▶ **What you will do**
Rewrite the lines below as a Markdown table with two columns, Row and Line. Number each row, skip blank lines, and leave the pictures out.

[Start]

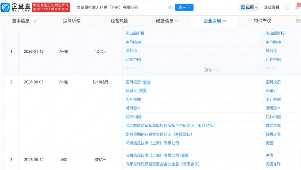Open the 应用 dropdown menu
Screen dimensions: 301x170
250,7
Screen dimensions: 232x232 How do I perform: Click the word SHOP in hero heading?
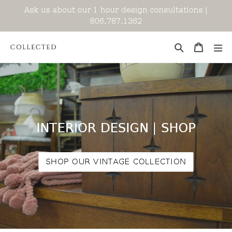[x=179, y=128]
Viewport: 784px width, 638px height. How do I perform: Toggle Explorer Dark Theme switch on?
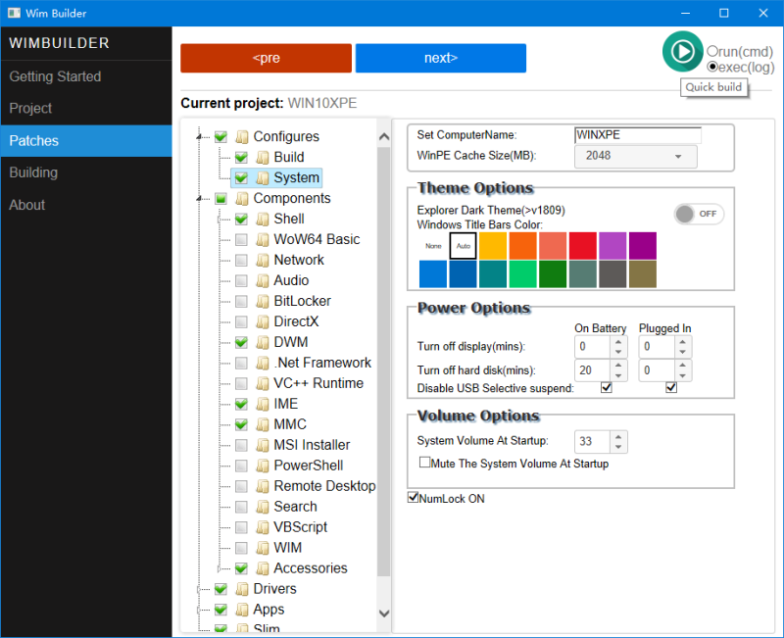click(x=698, y=213)
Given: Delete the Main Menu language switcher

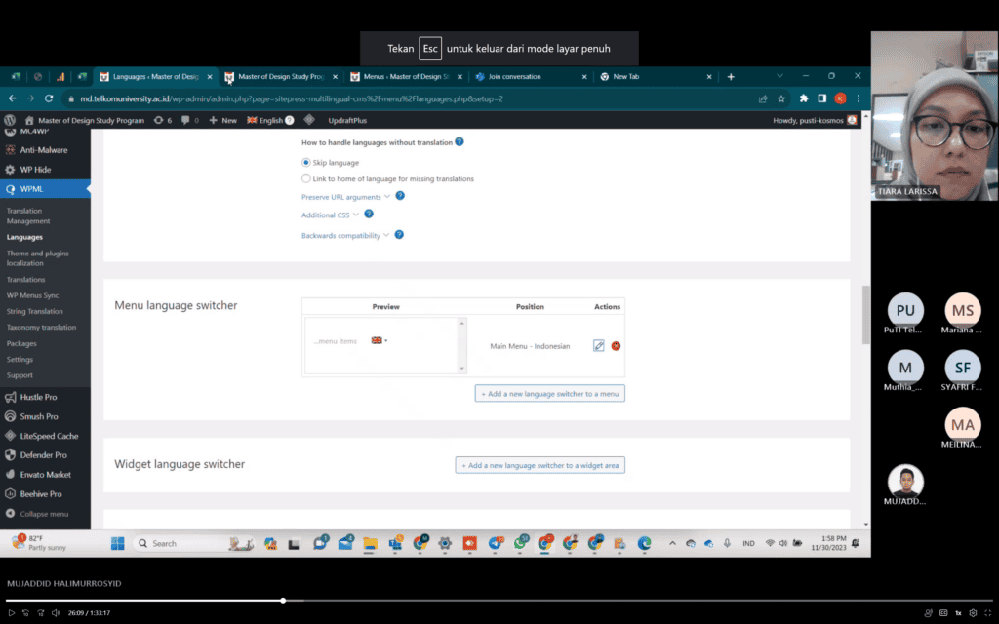Looking at the screenshot, I should 616,346.
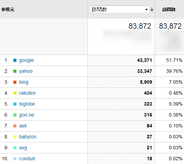Open the goo.ne source link

[27, 115]
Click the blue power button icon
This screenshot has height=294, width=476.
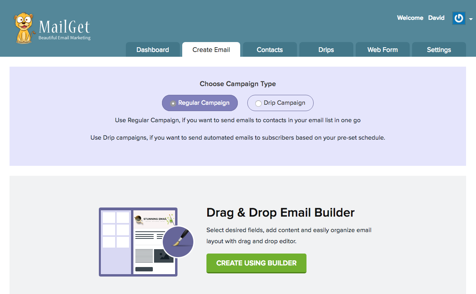pos(459,18)
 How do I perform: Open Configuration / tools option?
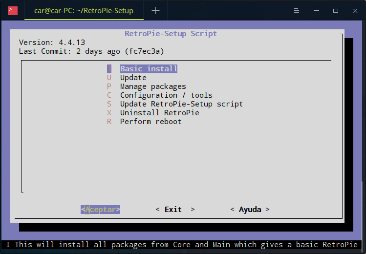166,95
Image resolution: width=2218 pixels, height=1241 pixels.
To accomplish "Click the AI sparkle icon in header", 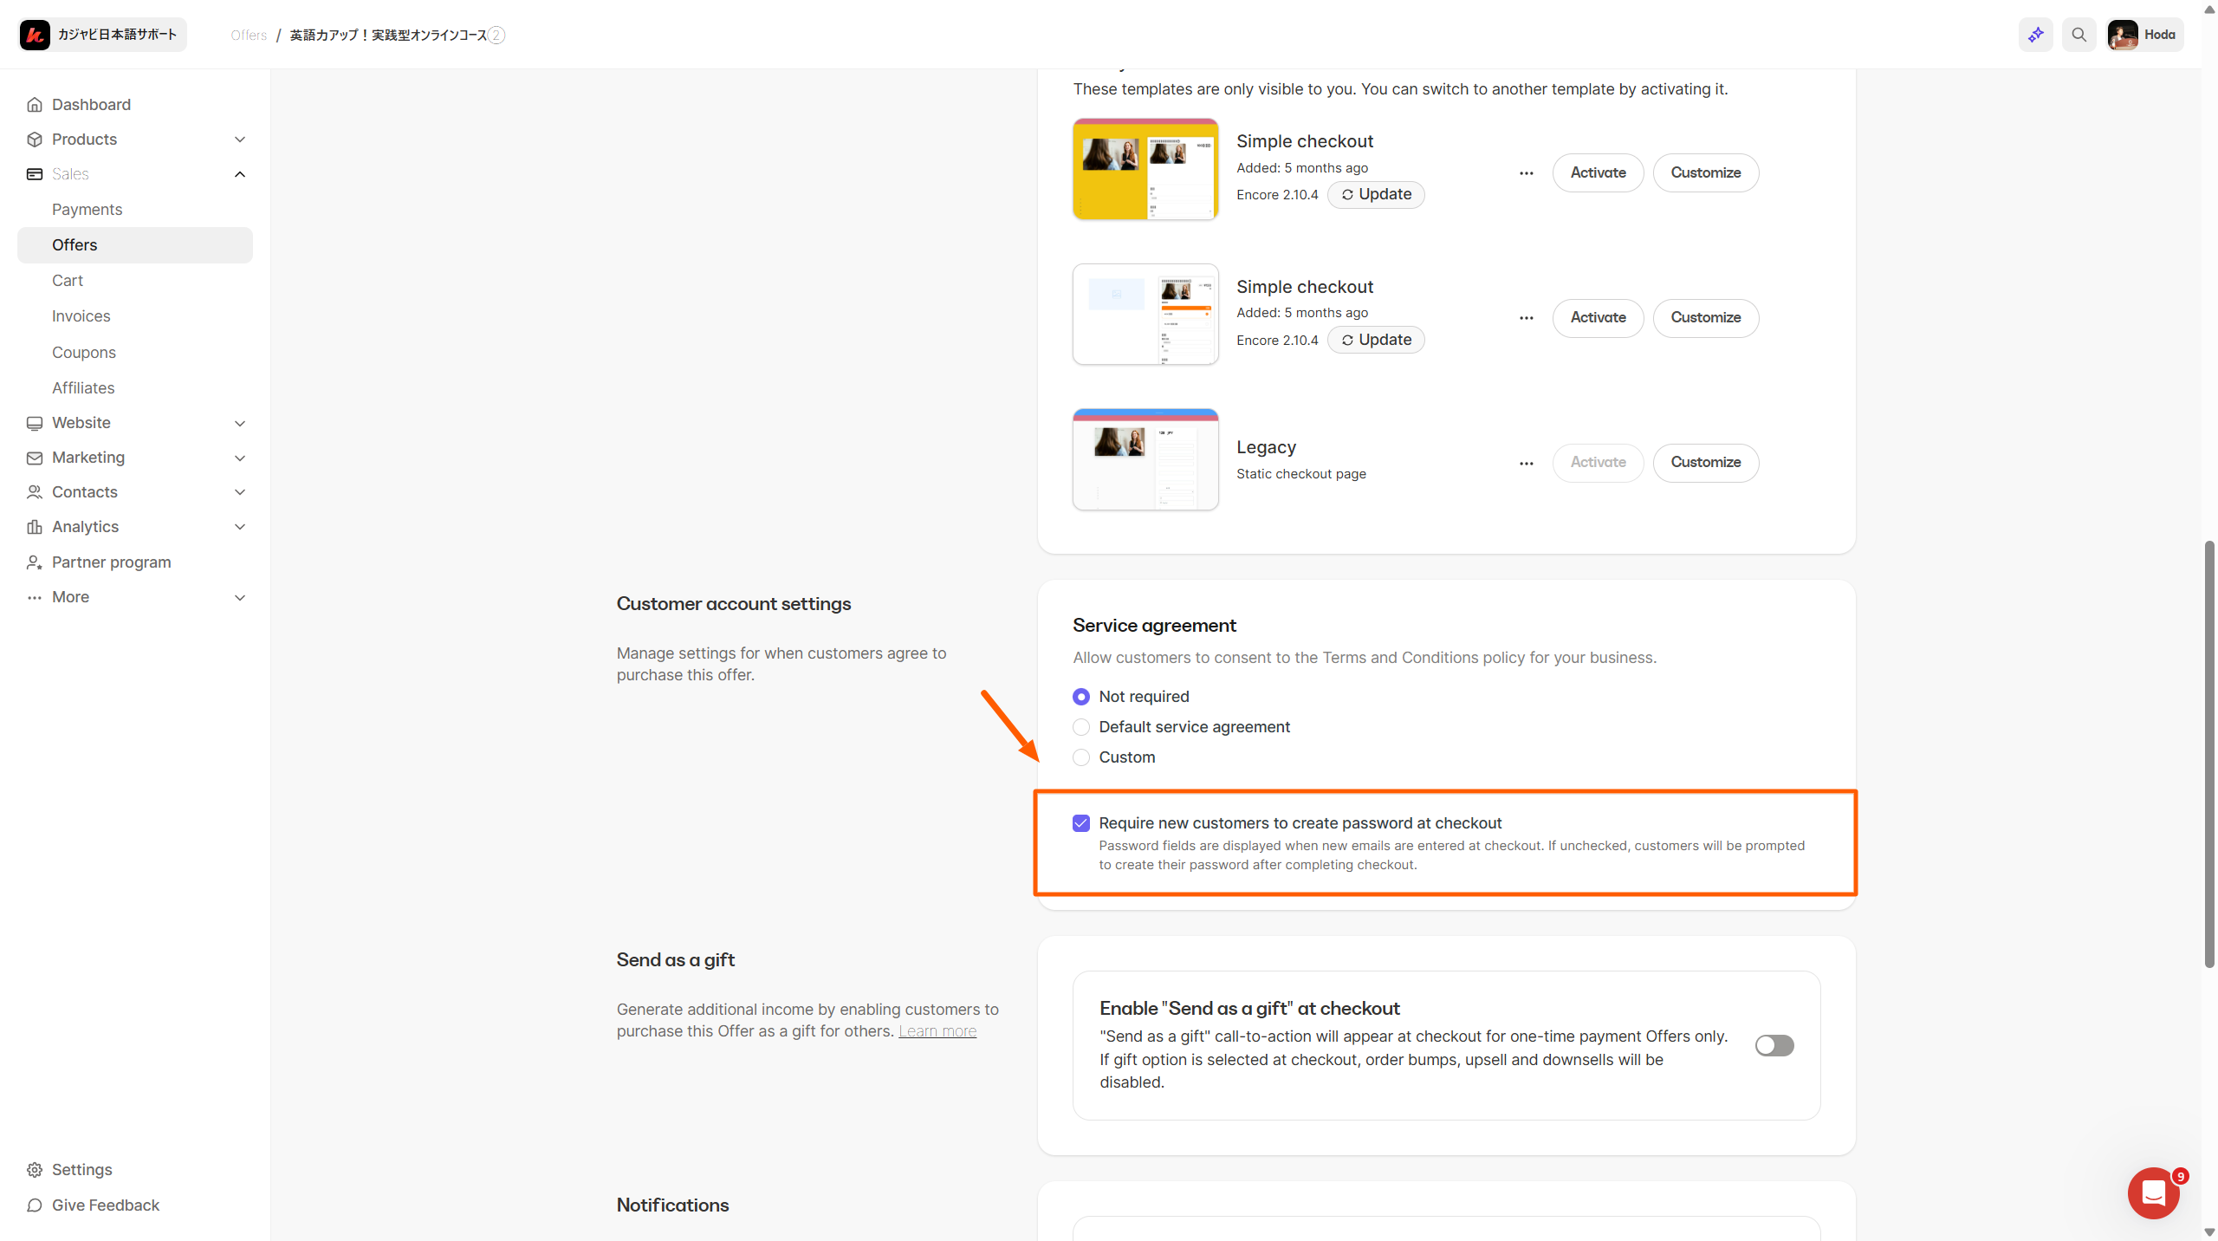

[End]

▶ **The response**
| Row | Line |
|---|---|
| 1 | Open the 应用 dropdown menu |
| 2 | Screen dimensions: 301x170 |
| 3 | 250,7 |
| 4 | Screen dimensions: 232x232 How do I perform: Click the word SHOP in hero heading? |
| 5 | [x=179, y=128] |
| 6 | Viewport: 784px width, 638px height. How do I perform: Toggle Explorer Dark Theme switch on? |
| 7 | click(x=698, y=213) |
| 8 | Given: Delete the Main Menu language switcher |
| 9 | Looking at the screenshot, I should 616,346. |
| 10 | Open the goo.ne source link |
| 11 | [27, 115] |
| 12 | Click the blue power button icon |
| 13 | This screenshot has height=294, width=476. |
| 14 | pos(459,18) |
| 15 |  How do I perform: Open Configuration / tools option? |
| 16 | 166,95 |
| 17 | Image resolution: width=2218 pixels, height=1241 pixels. |
| 18 | To accomplish "Click the AI sparkle icon in header",  |